Lee invaded the North on three occasions, one in 62, one in 63, and the final one being with Early in 64. Each of those times it was an operationally offensive move, for a strategically defensive purpose, those being to clear the enemy from your own territory(62-63) or to take pressure off of yourself by operational distraction. Neither of those motives bodes well for the force that is forced to adopt them. You win wars by being on the strategic offensive, and your operational moves must compliment and fulfill those strategic intentions.
Lee given the above must also seek battle on his own terms and never that of the enemy. At Gettysburg he did the antithesis, and let the time and place of battle be chosen for him by the other guy. Lee was consolidating his army against Buford's cavalry division and I and XI Corps much faster than the Union Army could bring up troops (which was essentially over one road). Had he fought them, beat them as he did, then withdrew back from whence he came, Gettysburg would have been considered a confederate victory, and he could have then sought ground which would force the Union to seek him again, and attack him under less than favorable circumstance.

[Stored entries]
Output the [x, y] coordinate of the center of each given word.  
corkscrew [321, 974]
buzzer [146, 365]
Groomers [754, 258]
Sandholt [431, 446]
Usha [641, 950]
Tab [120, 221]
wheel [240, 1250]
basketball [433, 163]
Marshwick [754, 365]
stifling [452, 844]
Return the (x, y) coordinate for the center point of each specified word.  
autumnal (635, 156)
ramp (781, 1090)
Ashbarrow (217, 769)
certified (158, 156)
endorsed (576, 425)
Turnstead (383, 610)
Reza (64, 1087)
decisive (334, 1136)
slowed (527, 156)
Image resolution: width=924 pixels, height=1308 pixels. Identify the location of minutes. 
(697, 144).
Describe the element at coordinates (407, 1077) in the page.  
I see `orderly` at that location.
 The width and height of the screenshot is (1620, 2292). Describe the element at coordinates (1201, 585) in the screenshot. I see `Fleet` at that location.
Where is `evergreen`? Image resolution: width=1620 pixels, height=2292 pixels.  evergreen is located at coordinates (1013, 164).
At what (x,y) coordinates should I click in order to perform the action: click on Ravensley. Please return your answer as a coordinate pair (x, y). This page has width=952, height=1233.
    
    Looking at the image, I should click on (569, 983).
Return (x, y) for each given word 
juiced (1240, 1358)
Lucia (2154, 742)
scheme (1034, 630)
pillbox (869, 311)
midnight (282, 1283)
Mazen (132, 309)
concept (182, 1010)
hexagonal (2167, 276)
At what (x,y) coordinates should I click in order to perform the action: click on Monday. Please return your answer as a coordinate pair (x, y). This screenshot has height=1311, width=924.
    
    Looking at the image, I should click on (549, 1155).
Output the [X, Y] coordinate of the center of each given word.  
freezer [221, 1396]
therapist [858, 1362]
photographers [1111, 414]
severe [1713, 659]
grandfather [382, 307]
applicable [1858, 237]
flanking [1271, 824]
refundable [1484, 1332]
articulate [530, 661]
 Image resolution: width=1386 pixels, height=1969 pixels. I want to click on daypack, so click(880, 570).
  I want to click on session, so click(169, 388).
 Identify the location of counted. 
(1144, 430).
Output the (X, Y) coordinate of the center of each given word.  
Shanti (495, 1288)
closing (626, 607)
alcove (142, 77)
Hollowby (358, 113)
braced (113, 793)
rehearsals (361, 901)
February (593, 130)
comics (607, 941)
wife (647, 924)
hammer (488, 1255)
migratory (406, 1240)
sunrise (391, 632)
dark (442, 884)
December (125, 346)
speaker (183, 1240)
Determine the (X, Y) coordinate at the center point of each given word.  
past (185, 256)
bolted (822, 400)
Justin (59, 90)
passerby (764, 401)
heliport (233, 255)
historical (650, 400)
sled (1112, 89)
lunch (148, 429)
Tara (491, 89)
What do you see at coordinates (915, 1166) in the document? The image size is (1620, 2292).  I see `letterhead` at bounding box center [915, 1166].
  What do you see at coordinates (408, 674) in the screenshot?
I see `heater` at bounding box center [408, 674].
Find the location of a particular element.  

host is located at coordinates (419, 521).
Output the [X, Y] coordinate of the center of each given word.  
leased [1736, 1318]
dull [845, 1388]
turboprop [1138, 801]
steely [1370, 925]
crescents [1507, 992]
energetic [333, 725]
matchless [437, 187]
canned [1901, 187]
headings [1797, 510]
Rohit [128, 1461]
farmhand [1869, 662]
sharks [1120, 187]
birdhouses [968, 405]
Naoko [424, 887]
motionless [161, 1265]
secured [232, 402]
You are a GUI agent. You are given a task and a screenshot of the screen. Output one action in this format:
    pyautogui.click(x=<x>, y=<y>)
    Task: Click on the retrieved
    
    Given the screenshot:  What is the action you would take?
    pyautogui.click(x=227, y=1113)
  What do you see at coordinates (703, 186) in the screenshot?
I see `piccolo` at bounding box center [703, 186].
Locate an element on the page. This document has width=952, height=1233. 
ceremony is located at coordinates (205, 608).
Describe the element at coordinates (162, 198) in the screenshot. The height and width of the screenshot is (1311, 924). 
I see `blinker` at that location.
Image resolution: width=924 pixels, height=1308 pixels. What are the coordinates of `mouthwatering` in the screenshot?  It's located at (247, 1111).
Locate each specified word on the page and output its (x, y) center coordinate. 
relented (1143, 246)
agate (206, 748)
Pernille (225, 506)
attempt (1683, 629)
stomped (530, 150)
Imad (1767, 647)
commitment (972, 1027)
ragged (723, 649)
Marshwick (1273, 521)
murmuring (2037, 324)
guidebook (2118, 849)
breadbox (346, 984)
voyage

> **Exercise instructions**: Copy the part of the passage on Lee's invasions of the North from "Lee given the" to "than favorable circumstance.". You don't need the items.

> **Solution to the exercise**:
Lee given the above must also seek battle on his own terms and never that of the enemy. At Gettysburg he did the antithesis, and let the time and place of battle be chosen for him by the other guy. Lee was consolidating his army against Buford's cavalry division and I and XI Corps much faster than the Union Army could bring up troops (which was essentially over one road). Had he fought them, beat them as he did, then withdrew back from whence he came, Gettysburg would have been considered a confederate victory, and he could have then sought ground which would force the Union to seek him again, and attack him under less than favorable circumstance.